Rory changes driver shafts, tweaks weight settings
Struggling with a right miss for most of the year, Rory McIlroy worked with TaylorMade Tour rep Adrian Rietveld, prior to the final round of the Nedbank Golf Challenge, to rectify the problem. McIlroy settled on Mitsubishi’s Tensei CK Pro White model, but the shaft just happened to be one part of the wholesale changes made to his driver build.
Rory McIlroy mentioned he made some adjustments to the weights in his TaylorMade M3 driver this week. I’d say so. Went from lower launch and spin to high bomb draw. pic.twitter.com/ewQYMnvWw6
— Jonathan Wall (@jonathanrwall) November 15, 2018
McIlroy also repositioned the two adjustable weights in the sole, moving them from a low launch/spin setting to a high draw that’s been his go-to shot shape for years.
Honma equipment rumors
Justin Rose’s recent link with Honma Golf led many to wonder how big of a presence the Japanese-based equipment manufacturer could have on Tour this season. According to industry sources with knowledge of Honma’s dealings, the staff could be as big as four, with at least two more additions on the PGA Tour and a marquee fiftysomething on PGA Tour Champions.
JT testing new Titleist Pro V1x
Nine players are currently playing Titleist’s new Pro V1 (4) and Pro V1x (5) prototypes on Tour, which were introduced in Las Vegas at the Shriners Hospitals for Children Open. It’s possible Justin Thomas could be on the list of ball converts in the coming months — potentially at the Hero World Challenge — following an extensive testing session with Titleist Tour rep J.J. Van Wezenbeeck and golf ball R&D rep Fordie Pitts at The Bears Club in Jupiter, Florida.
Thomas posted a photo on his Instagram account from the seven-hour session that highlights just how much time goes into changing equipment — in particular, the golf ball.
During an interview last year, Thomas went out of his way to highlight the relationship he has with Titleist’s Tour reps and the role they’ve played in his success on Tour.

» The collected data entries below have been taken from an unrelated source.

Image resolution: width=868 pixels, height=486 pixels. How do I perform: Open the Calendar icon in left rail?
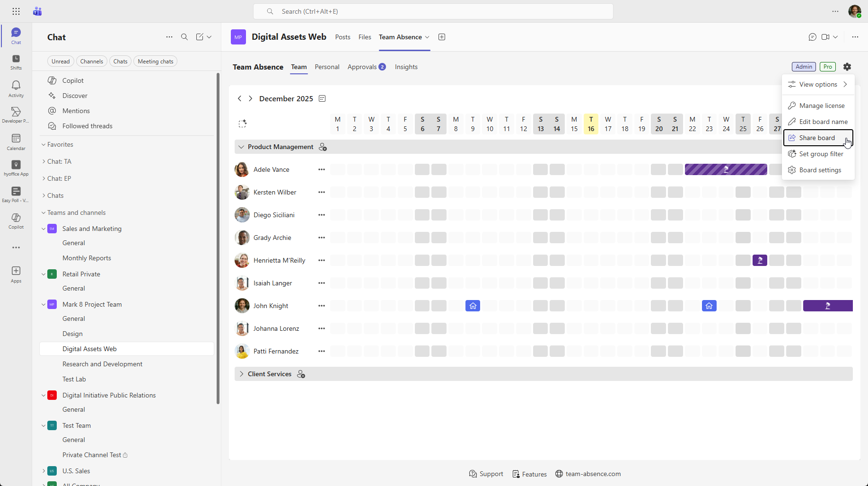(16, 141)
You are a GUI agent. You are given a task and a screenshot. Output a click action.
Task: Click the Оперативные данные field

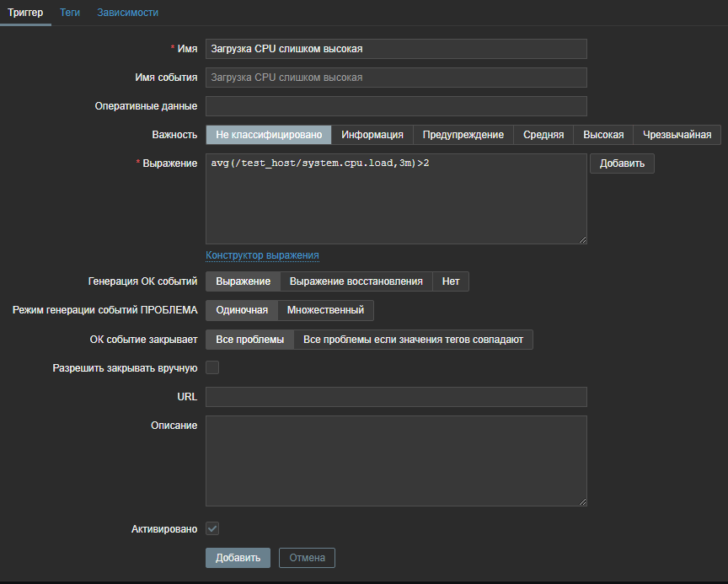click(x=396, y=106)
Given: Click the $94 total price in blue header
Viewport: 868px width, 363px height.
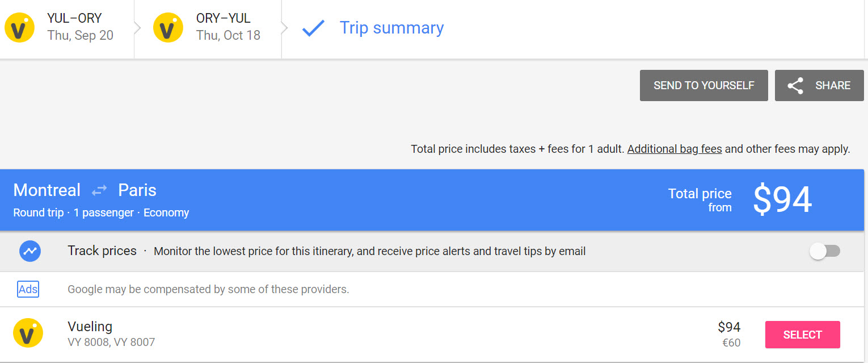Looking at the screenshot, I should pos(782,200).
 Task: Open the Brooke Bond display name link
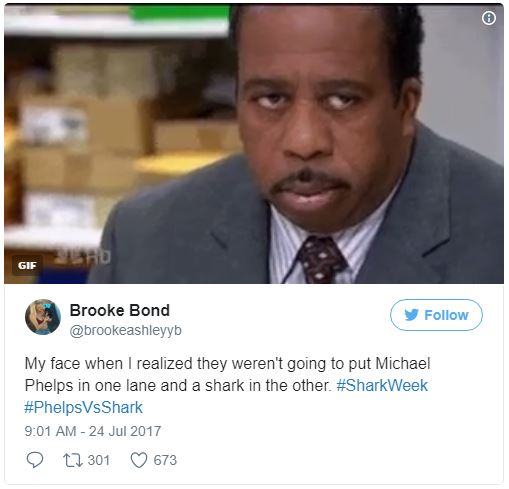point(120,310)
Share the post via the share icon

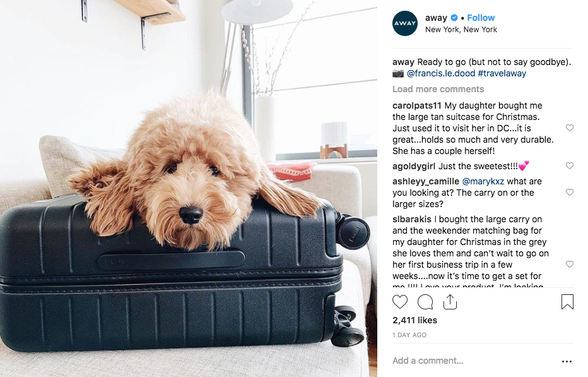pos(450,302)
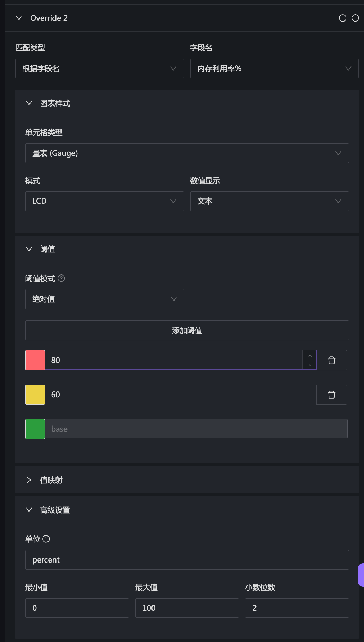Open the 匹配类型 dropdown
Screen dimensions: 364x642
tap(99, 69)
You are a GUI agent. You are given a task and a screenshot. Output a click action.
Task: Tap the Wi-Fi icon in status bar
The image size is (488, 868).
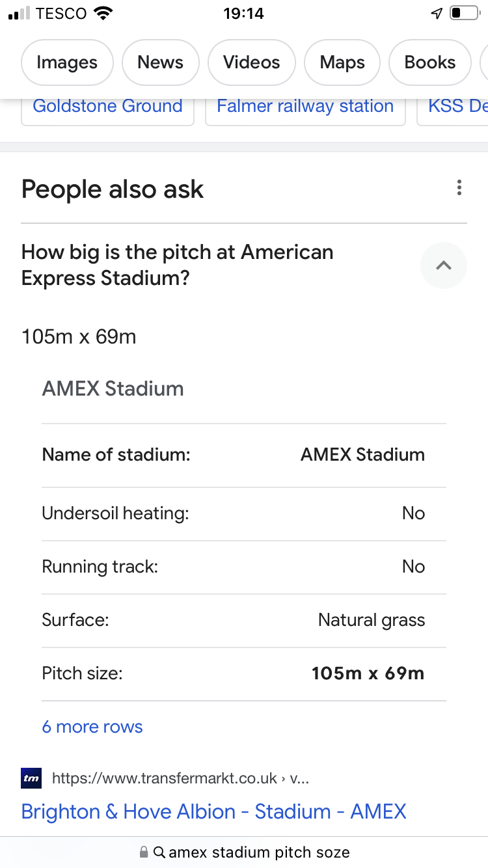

“They’re really good at their job and I have a great dialogue from talking to them every week when I’m out on Tour,” he said. “We’re friends outside of golf. Having that kind of comfort level makes it easy to trust their insight and opinions when I’m testing, so if they tell me a certain ball is generating too much spin for my game, I’ll go with what they are telling. That’s how much I value their opinions and insight.”
Ping wins driver count
Ping’s G400 driver was arguably one of the most popular drivers on Tour during the 2017-18 Tour season. The trend continued at the RSM Classic with Ping winning the driver count. Of the 40 drivers in play, a whopping 39 were from the company’s G400 family (20 LST, 13 Max and 6 Standard); only Andrew Landry’s G30 kept G400 from going a perfect 40-for-40.
The most interesting equipment nugget from Ping’s driver count win was that nearly half of the G400 users in the field (17) were non-contract players. Masters winner Patrick Reed is the biggest name using G400 without a contract at the moment.
Titleist breaks ball count record
Back in July, Titleist broke the 80 percent usage mark at the John Deere Classic (81 percent) for the first time in a 156-player field, according to Darrell Survey records dating back to 1996. Titleist bested the number at the RSM Classic with 83 percent, which equated to 129 of the 156 players in the field. The nearest competitor boasted 12 players.